→ **Exercise material**
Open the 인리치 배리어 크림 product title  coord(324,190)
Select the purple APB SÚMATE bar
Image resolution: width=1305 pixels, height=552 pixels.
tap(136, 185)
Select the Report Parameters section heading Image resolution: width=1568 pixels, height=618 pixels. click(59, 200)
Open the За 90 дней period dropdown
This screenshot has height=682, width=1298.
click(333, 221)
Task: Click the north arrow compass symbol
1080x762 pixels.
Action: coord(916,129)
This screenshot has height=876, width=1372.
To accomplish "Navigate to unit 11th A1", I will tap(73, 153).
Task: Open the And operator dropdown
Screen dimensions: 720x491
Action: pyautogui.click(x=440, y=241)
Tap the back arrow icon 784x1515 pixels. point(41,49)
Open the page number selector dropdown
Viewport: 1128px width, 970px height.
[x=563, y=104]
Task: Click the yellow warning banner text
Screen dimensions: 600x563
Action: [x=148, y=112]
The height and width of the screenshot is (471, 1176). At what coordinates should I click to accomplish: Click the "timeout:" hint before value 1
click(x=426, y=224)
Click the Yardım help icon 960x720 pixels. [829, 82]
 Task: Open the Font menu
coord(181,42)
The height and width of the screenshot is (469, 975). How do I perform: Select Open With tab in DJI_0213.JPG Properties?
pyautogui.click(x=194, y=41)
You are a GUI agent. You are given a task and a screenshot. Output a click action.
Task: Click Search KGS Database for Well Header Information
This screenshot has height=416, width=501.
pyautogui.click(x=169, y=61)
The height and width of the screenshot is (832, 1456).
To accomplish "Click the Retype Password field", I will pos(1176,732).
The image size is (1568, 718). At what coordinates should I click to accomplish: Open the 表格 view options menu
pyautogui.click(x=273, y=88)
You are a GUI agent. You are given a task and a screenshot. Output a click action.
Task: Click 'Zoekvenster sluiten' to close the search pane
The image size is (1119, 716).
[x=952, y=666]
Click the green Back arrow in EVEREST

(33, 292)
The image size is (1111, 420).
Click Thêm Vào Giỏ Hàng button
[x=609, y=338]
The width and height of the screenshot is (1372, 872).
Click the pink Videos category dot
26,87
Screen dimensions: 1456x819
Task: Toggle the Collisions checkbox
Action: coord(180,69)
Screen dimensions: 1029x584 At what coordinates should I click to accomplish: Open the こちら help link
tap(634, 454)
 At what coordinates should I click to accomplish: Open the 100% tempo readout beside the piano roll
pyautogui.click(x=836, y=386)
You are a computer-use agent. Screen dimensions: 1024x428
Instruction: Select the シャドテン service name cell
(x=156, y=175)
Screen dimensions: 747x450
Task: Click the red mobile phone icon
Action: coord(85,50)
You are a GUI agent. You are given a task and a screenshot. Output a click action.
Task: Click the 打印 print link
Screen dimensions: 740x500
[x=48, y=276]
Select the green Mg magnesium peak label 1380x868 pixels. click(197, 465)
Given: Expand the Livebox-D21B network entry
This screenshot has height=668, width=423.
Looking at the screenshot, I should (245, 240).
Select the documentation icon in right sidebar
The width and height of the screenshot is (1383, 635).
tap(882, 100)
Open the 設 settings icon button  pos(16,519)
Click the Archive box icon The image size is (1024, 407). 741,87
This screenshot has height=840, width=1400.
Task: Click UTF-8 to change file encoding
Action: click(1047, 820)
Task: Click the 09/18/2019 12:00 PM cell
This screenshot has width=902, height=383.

→ **Written instruction**
Rewrite every line of the data above as a numbered list, leaving out any blank lines.

→ **Result**
1. Open the 인리치 배리어 크림 product title  coord(324,190)
2. Select the purple APB SÚMATE bar
3. Image resolution: width=1305 pixels, height=552 pixels.
4. tap(136, 185)
5. Select the Report Parameters section heading Image resolution: width=1568 pixels, height=618 pixels. click(59, 200)
6. Open the За 90 дней period dropdown
7. This screenshot has height=682, width=1298.
8. click(333, 221)
9. Task: Click the north arrow compass symbol
10. 1080x762 pixels.
11. Action: coord(916,129)
12. This screenshot has height=876, width=1372.
13. To accomplish "Navigate to unit 11th A1", I will tap(73, 153).
14. Task: Open the And operator dropdown
15. Screen dimensions: 720x491
16. Action: pyautogui.click(x=440, y=241)
17. Tap the back arrow icon 784x1515 pixels. point(41,49)
18. Open the page number selector dropdown
19. Viewport: 1128px width, 970px height.
20. [x=563, y=104]
21. Task: Click the yellow warning banner text
22. Screen dimensions: 600x563
23. Action: [x=148, y=112]
24. The height and width of the screenshot is (471, 1176). At what coordinates should I click to accomplish: Click the "timeout:" hint before value 1
25. click(x=426, y=224)
26. Click the Yardım help icon 960x720 pixels. [829, 82]
27.  Task: Open the Font menu
28. coord(181,42)
29. The height and width of the screenshot is (469, 975). How do I perform: Select Open With tab in DJI_0213.JPG Properties?
30. pyautogui.click(x=194, y=41)
31. You are a GUI agent. You are given a task and a screenshot. Output a click action.
32. Task: Click Search KGS Database for Well Header Information
33. This screenshot has height=416, width=501.
34. pyautogui.click(x=169, y=61)
35. The height and width of the screenshot is (832, 1456).
36. To accomplish "Click the Retype Password field", I will pos(1176,732).
37. The image size is (1568, 718). At what coordinates should I click to accomplish: Open the 表格 view options menu
38. pyautogui.click(x=273, y=88)
39. You are a GUI agent. You are given a task and a screenshot. Output a click action.
40. Task: Click 'Zoekvenster sluiten' to close the search pane
41. The image size is (1119, 716).
42. [x=952, y=666]
43. Click the green Back arrow in EVEREST
44. (33, 292)
45. The image size is (1111, 420).
46. Click Thêm Vào Giỏ Hàng button
47. [x=609, y=338]
48. The width and height of the screenshot is (1372, 872).
49. Click the pink Videos category dot
50. 26,87
51. Screen dimensions: 1456x819
52. Task: Toggle the Collisions checkbox
53. Action: coord(180,69)
54. Screen dimensions: 1029x584 At what coordinates should I click to accomplish: Open the こちら help link
55. tap(634, 454)
56.  At what coordinates should I click to accomplish: Open the 100% tempo readout beside the piano roll
57. pyautogui.click(x=836, y=386)
58. You are a computer-use agent. Screen dimensions: 1024x428
59. Instruction: Select the シャドテン service name cell
60. (x=156, y=175)
61. Screen dimensions: 747x450
62. Task: Click the red mobile phone icon
63. Action: coord(85,50)
64. You are a GUI agent. You are given a task and a screenshot. Output a click action.
65. Task: Click the 打印 print link
66. Screen dimensions: 740x500
67. [x=48, y=276]
68. Select the green Mg magnesium peak label 1380x868 pixels. click(197, 465)
69. Given: Expand the Livebox-D21B network entry
70. This screenshot has height=668, width=423.
71. Looking at the screenshot, I should (245, 240).
72. Select the documentation icon in right sidebar
73. The width and height of the screenshot is (1383, 635).
74. tap(882, 100)
75. Open the 設 settings icon button  pos(16,519)
76. Click the Archive box icon The image size is (1024, 407). 741,87
77. This screenshot has height=840, width=1400.
78. Task: Click UTF-8 to change file encoding
79. Action: click(1047, 820)
80. Task: Click the 09/18/2019 12:00 PM cell
81. This screenshot has width=902, height=383.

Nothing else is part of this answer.